Beyond simply confirming the viruses could function, researchers tested their ability to fight drug-resistant bacteria directly, a key question given bacteriophages' potential as an alternative to antibiotics. In that experiment, scientists exposed strains of E. coli that had already developed resistance to Phi X-174 to a mixture of the newly AI-designed phages alongside a comparison mixture of natural phages similar to Phi X-174. The AI-generated viruses were able to rapidly overcome the bacteria's existing resistance and establish infection, a result the study's authors said demonstrates a path toward AI-generated phage therapies capable of targeting rapidly evolving bacterial pathogens, potentially offering a new tool in the ongoing fight against antibiotic-resistant infections.

5. The breakthrough has reignited concerns about biosecurity and AI oversight

While the achievement offers genuine promise for treating drug-resistant infections, it has also renewed alarm among biosecurity experts about the pace at which AI-driven genome design is advancing relative to the regulatory frameworks meant to govern it. Moritz Hanke, a researcher at the Johns Hopkins Center for Health Security, warned about the underlying dual-use risk directly, noting that a similar genome language model could in principle be asked to design something considerably more dangerous, such as an influenza genome modified to be more infectious or lethal. Speaking separately to The New York Times, Hanke said there remains what he described as a huge disconnect between the speed at which the underlying science and technology are advancing and the development of regulatory frameworks capable of keeping pace with it.

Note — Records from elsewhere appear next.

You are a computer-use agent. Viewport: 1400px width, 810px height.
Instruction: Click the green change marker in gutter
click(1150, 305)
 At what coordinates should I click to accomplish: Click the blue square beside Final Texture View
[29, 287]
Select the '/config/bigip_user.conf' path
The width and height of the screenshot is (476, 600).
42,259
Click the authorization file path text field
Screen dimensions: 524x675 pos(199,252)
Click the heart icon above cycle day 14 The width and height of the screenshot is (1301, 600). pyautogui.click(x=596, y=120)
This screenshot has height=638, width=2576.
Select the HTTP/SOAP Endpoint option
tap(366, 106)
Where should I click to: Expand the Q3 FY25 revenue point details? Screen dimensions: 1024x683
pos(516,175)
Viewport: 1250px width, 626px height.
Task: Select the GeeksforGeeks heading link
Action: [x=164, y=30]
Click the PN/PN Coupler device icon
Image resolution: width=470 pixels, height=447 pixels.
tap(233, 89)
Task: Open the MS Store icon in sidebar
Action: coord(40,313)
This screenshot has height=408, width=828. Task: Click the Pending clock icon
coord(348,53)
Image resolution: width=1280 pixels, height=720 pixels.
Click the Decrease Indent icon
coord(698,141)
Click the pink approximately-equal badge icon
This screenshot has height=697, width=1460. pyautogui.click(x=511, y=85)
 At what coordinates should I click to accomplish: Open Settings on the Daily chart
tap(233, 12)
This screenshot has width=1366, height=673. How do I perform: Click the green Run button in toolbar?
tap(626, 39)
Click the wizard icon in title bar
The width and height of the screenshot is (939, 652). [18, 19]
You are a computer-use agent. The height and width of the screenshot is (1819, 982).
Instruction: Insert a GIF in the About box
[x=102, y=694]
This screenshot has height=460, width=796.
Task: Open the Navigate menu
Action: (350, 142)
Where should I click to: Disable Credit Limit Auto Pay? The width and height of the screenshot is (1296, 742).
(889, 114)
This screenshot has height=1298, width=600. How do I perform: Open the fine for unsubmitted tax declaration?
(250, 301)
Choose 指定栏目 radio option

A Debate That Predates This Study

Concerns over AI's potential role in biological weapons development are not new. A study published roughly three years ago by the Rand Corporation warned that even the AI systems available at that time had the capacity to help refine the planning and execution of attacks using biological weapons. Rand separately cautioned that the speed at which AI systems continue to evolve routinely outpaces governments' ability to develop and implement effective regulatory oversight, a warning that has only grown more pointed as genome-design capabilities like those demonstrated in this new study have continued to advance.

What the Research Means Going Forward

Researchers involved in the work say the approach could eventually support the development of highly personalized bacteriophage treatments capable of evolving nearly as quickly as the bacterial pathogens they're designed to fight, a potentially significant advance given the growing global public health threat posed by antibiotic-resistant infections. At the same time, the study's authors have framed their work primarily as a proof of concept for AI-assisted phage therapy rather than a template for broader genome engineering, even as the broader scientific and policy communities continue grappling with how to balance the technology's genuine medical promise against the biosecurity risks it simultaneously introduces.

With the research now published and drawing significant attention across both the scientific and biosecurity communities, calls are likely to grow for closer collaboration between AI developers, biologists, policymakers and regulators to establish clearer safeguards around genome language models before the underlying capability advances further. For now, the study stands as both a genuine scientific milestone in the fight against drug-resistant bacteria and a fresh reminder of the governance challenges facing increasingly powerful AI-driven biological design tools.